Les producteurs

Roman d’Antoine Bello.

Suite des romans Les falsificateurs et Les éclaireurs.

Sliv Dartunghuver a donné un nouveau sens au Consortium de Falsification du Réel : il s’agit désormais de porter la vérité au lieu de la modifier. Or, avec l’essor d’Internet et l’explosion des réseaux sociaux, il devient de plus en plus difficile de délimiter ce qui est vrai. « Le concept de vérité n’avait jamais semblé si relatif. […] Tout était vrai et donc rien n’était vrai ; tout était faux et donc rien n’était faux. » (p. 24) Alors que le CFR s’emploie à faire élire Barack Obama et s’interroge sur la véracité des données qui semblent annoncer un réchauffement climatique à l’échelle mondiale, Sliv assiste une nouvelle fois Lena Thornsen dans un projet ambitieux. La belle Danoise veut créer une civilisation maya prônant la concorde. « Raconter une énième histoire me semblait irrémédiablement vain. » (p. 55) Pendant des mois, les deux falsificateurs préparent un scénario complexe, entre créations d’artefacts antiques et plan médiatique complet. Le Consortium le sait : les humains aiment les belles histoires. « L’homme moderne est le fruit de millions d’années d’évolution ; s’il continue à raconter des histoires, il en tire forcément un bénéfice. » (p. 77) Hélas, une fois encore, la pérennité du CFR est menacée lorsqu’une valise contenant des dizaines de scénarios est égarée par un agent, et d’autant plus quand certains de ces scénarios commencent à se réaliser. « Mais qu’est-ce que ça veut dire ? Que nous ne faisons qu’anticiper l’actualité ? / […] Pourquoi ferions-nous advenir des événements dont nous pensons qu’ils arriveront de toute façon ? » (p. 401)

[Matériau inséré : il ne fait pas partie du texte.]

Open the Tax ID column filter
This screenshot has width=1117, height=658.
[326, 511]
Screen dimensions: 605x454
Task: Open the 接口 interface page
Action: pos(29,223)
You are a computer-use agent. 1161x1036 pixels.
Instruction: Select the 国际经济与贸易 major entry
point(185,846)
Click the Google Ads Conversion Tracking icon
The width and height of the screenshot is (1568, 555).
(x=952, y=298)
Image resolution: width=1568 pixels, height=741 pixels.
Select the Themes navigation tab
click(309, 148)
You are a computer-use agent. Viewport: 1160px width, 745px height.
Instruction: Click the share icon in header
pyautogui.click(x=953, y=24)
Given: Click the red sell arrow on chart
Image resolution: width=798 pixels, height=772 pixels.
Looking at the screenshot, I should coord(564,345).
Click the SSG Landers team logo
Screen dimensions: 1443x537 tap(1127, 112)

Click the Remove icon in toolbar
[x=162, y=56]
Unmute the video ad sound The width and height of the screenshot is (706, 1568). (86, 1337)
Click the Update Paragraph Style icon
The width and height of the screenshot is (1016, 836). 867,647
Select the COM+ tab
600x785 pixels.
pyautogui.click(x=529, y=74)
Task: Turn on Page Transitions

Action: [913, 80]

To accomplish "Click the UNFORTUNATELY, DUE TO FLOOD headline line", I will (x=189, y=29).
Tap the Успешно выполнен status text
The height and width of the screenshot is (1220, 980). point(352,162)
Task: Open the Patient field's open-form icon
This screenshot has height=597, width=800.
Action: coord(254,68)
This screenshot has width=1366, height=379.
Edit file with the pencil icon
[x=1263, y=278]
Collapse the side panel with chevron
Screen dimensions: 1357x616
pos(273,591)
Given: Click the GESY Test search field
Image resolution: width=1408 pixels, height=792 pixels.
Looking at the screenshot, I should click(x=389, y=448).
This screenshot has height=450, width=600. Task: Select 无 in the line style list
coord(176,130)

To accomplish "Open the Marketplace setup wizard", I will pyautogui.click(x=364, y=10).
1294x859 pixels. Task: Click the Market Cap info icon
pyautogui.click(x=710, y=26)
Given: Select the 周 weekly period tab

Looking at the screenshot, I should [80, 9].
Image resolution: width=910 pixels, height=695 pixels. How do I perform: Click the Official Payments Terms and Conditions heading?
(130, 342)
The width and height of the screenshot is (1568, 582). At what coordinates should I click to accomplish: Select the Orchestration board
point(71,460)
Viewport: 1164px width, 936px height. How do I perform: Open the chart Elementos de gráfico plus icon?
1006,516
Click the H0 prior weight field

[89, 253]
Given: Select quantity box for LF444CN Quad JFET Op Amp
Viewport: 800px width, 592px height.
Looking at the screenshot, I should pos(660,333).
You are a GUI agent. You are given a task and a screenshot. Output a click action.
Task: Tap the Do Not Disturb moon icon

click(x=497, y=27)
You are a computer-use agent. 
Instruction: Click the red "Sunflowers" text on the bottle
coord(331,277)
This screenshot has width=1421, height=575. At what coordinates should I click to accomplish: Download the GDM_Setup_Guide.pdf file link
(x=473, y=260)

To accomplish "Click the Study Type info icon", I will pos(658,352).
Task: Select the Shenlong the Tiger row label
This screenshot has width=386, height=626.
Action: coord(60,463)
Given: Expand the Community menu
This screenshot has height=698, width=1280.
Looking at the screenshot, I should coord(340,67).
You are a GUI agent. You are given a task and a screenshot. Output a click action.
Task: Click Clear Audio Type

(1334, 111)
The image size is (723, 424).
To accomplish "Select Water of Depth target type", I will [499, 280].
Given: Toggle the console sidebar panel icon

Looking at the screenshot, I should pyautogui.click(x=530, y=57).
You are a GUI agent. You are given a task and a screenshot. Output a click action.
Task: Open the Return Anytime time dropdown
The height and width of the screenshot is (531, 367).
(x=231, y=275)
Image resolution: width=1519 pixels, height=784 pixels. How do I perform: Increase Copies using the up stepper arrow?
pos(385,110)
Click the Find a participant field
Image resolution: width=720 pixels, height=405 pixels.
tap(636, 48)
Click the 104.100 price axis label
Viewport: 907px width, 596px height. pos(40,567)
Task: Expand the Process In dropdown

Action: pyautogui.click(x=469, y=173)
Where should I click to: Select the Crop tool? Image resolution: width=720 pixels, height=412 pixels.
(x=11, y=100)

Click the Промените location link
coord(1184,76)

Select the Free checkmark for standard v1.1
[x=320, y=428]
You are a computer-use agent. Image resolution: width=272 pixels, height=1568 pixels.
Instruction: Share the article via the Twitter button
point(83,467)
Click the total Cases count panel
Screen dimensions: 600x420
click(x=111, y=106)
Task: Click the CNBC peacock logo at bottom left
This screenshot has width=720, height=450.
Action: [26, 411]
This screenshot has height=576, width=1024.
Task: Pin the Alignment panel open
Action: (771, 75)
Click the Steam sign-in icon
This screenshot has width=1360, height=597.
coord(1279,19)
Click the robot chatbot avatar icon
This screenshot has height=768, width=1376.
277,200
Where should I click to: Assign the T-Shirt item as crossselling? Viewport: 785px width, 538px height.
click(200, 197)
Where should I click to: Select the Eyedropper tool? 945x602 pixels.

Avec le troisième et dernier volet de sa trilogie, Antoine Bello achève d’explorer les mécanismes de construction et de réception de l’information, sans cesser de souligner le volet politique et économique de ce que l’Histoire choisit de retenir comme la vérité. La postface fictive du livre est surprenante et donne une dimension nouvelle à l’œuvre. Je ne doute pas que l’auteur aurait pu produire encore quelques tomes autour du Consortium de Falsification du Réel, mais comme l’a souvent constaté Sliv Dartunghuver, la qualité prime sur la quantité.